The Hornets accomplished their biggest priority of the offseason Tuesday, agreeing in principle on a contract extension with All-Star point guard Chris Paul. The deal, which will be either four or five years and range from $60 million to $80 million, is expected to be finalized by Thursday.
Paul’s agent, Lance Young, said he will arrive in New Orleans today to work out details of the contract with Hornets General Manager Jeff Bower. By NBA rules, Paul cannot sign the deal until July 9.
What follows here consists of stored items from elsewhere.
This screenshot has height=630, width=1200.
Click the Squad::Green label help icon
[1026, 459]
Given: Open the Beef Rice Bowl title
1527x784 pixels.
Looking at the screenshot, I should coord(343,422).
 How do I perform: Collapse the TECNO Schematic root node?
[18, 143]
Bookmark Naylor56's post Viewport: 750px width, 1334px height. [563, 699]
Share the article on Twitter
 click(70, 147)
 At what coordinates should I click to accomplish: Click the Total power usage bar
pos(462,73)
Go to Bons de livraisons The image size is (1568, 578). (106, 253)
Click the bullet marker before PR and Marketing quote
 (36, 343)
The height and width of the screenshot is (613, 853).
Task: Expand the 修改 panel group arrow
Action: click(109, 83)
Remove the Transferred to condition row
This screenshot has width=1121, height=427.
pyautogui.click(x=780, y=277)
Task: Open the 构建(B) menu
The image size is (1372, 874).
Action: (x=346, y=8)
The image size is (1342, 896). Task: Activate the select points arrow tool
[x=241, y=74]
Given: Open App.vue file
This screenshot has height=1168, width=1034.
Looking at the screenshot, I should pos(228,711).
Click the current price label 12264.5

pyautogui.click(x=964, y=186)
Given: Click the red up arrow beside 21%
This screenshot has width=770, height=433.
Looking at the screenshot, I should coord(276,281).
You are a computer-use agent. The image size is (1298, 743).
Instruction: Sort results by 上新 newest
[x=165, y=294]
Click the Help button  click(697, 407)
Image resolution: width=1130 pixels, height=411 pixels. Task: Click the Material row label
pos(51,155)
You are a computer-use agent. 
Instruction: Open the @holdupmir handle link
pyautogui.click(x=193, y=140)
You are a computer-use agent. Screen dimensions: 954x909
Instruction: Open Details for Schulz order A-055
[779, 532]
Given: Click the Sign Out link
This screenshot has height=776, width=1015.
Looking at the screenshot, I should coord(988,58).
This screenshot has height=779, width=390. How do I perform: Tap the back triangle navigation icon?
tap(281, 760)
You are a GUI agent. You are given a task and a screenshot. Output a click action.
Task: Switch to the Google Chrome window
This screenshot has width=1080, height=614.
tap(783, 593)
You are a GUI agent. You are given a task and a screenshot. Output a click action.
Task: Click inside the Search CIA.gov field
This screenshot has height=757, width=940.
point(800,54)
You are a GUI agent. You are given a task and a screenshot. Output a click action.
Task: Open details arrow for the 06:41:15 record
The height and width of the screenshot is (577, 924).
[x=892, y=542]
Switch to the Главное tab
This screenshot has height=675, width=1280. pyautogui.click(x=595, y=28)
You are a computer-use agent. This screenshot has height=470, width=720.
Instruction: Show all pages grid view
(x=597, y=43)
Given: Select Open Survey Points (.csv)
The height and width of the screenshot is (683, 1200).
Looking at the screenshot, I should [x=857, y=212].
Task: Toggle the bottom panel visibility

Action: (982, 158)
“We’re going to try and get it done in the next 24 to 48 hours once I get down there,” Young said. “I think if you go back and look, there is nobody who did a three-year deal of all the max deals done in the last few years. I would say three years is not what he is going to do. It will be a four- or a five-year deal.”
Cleveland star LeBron James negotiated a three-year, $60 million extension in 2006, but he has an option for a fourth year either to remain with the Cavaliers or become a free agent. The Hornets could offer Paul the same option. Under league rules, Bower cannot discuss contract negotiations until July 9.
Paul has one year remaining on the contract he signed as a rookie in 2005, which will pay him $4.5 million next season until the extension goes into effect for 2009-10.
After the Hornets were eliminated by the San Antonio Spurs in the second round of the playoffs in May, Hornets owner George Shinn said signing Paul to a long-term deal was a priority.
Paul is the face of the franchise. After a season in which he participated in his first All-Star Game, which was hosted by New Orleans, and finished runner-up to the Los Angeles Lakers’ Kobe Bryant as the league’s most valuable player, Paul has become an emerging star. He has gotten several national endorsements and has a shoe contract with the Jordan Brand. He is as respected for his charitable endeavors and fan-friendly personality as he is for his play on the court.
The 6-foot point guard achieved a breakout season that led to the Hornets’ winning a franchise-record 56 games and their first playoff berth since the 2003-04 season.
He and Phoenix Suns point guard Steve Nash, a two-time MVP, were the only players in the league to average at least 11.5 assists during a season in the past 13 years. Paul led the league with an average of 11.6 assists and also was first in steals at 2.7 per game. Paul is the first player in NBA history to lead the league in assists and steals, and averaged 21.1 points per game.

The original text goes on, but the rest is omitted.